# Strange Grinding noise



## jtwoods4 (Dec 22, 2011)

69 GTO.

A strange Noise is coming up through the transmission tunnel where my shifter mounts to the transmission. This started happening after I installed a new clutch and M22 Muncie.

We put the rear axles on jack stands and drove through the gears and the noise was not there. When the wheels are on the ground and the car is driving on the road noise comes back.

The noise does not happend all the time. It appears most in 3rd or 4th gear when running around 2000 to 2500 rpm. It is not there during steady driving at a constant rpm, but only during mild acceleration up around 2000 to 2500.

Here is the youtube video of the sound. You will definately know when you hear it. The video was shot at speed less than 40 mph.

Grinding Noise 69 GTO - YouTube


----------



## geeteeohguy (Feb 2, 2008)

Was the car always a 4 speed? What was in it before? Was the M22 overhauled? It almost sounds like the starter is trying to engage when your driving. Bad bearings can make similar noises, but do it most of the time, usually on deceleration. Does it do it when cold, or when warm, when the oil is thinner? You ARE using regular non-synthetic oil, right? Another thing: check the driveshaft, exhaust, and rear end. It could be a rear end noise telegraphing up the driveshaft. Many moons ago I went to pull my noisy and worn out trans for an overhaul, and when I went to pull the driveshaft, found out it was my rear end that was grenaded, not the trans. It sounded and acted like a grenaded trans, though, driving the car. It happens. What's certain is it's metal to metal contact, and it isn't good. You can buy/borrow/rent electronic and mechanical stethescope style listening devices for just this sort of issue.


----------



## jtwoods4 (Dec 22, 2011)

Yes car was always 4 speed. I just swapped the old transmission to a brand new and fresh built AutoGear M22 Muncie. I am using the correct amount of 85w90 gear oil. My transmission builder also suggested that the sound may be a rear wheel bearing telegraphing up the drive shaft. I swear to god it sounds like it is coming from the transmission or bell area.


----------



## jtwoods4 (Dec 22, 2011)

Could it be that is the normal sound of a M22 "rock crusher" transmission?


----------



## Rukee (Feb 8, 2007)

no, it shouldn't make noise, specially random like that.
You put a pilot bearing in the crank, right?


----------



## geeteeohguy (Feb 2, 2008)

I agree, Ruk....noise is not normal. Pilot bearing is an excellent point.


----------



## jtwoods4 (Dec 22, 2011)

DATA ENTRIES
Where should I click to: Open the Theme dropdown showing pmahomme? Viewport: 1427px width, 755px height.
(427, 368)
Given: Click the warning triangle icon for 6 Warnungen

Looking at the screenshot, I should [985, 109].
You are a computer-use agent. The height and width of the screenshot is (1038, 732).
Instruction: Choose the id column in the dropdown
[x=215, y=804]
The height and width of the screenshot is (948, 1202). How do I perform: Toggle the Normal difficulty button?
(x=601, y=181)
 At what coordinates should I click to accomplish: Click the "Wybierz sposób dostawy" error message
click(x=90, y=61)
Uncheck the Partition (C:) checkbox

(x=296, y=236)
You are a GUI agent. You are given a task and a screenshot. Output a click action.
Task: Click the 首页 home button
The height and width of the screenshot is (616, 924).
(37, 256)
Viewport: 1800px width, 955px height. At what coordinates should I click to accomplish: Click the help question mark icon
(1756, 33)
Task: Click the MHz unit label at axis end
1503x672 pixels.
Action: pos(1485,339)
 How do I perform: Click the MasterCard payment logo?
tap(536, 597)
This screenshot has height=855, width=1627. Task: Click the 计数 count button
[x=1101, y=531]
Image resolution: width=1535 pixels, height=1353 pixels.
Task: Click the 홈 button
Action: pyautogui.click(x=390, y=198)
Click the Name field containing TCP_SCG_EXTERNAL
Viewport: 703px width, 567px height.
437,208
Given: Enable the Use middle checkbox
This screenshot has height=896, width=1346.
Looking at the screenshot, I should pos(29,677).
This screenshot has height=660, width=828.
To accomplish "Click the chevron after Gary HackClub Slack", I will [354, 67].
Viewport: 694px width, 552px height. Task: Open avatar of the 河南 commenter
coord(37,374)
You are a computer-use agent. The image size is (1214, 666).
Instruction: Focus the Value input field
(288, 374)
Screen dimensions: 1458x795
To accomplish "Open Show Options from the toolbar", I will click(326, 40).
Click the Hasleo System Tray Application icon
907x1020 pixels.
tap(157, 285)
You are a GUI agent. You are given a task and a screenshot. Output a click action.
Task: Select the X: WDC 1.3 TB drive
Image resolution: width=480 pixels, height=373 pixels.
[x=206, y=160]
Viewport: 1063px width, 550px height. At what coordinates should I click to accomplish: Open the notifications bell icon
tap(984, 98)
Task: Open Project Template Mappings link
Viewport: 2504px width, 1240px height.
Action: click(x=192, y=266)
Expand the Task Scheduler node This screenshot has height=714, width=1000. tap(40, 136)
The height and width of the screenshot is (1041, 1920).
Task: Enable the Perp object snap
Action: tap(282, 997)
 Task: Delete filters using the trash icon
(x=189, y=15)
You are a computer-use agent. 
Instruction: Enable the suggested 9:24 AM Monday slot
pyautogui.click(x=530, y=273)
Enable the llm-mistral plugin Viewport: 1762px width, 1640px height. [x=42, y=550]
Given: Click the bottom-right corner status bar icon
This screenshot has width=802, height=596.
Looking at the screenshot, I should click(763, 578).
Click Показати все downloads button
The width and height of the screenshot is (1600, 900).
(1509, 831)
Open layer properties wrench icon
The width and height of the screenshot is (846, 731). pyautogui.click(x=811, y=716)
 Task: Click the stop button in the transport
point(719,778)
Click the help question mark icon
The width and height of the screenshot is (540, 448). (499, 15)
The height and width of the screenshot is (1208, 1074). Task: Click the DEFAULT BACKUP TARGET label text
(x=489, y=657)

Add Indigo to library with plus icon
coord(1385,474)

TASK DESCRIPTION
Can you transcribe, word for word, the passage of the grinding-noise thread above that starts with the words "Could it be" and finishes with "random like that."?

THE RESULT
Could it be that is the normal sound of a M22 "rock crusher" transmission?


----------



## Rukee (Feb 8, 2007)

no, it shouldn't make noise, specially random like that.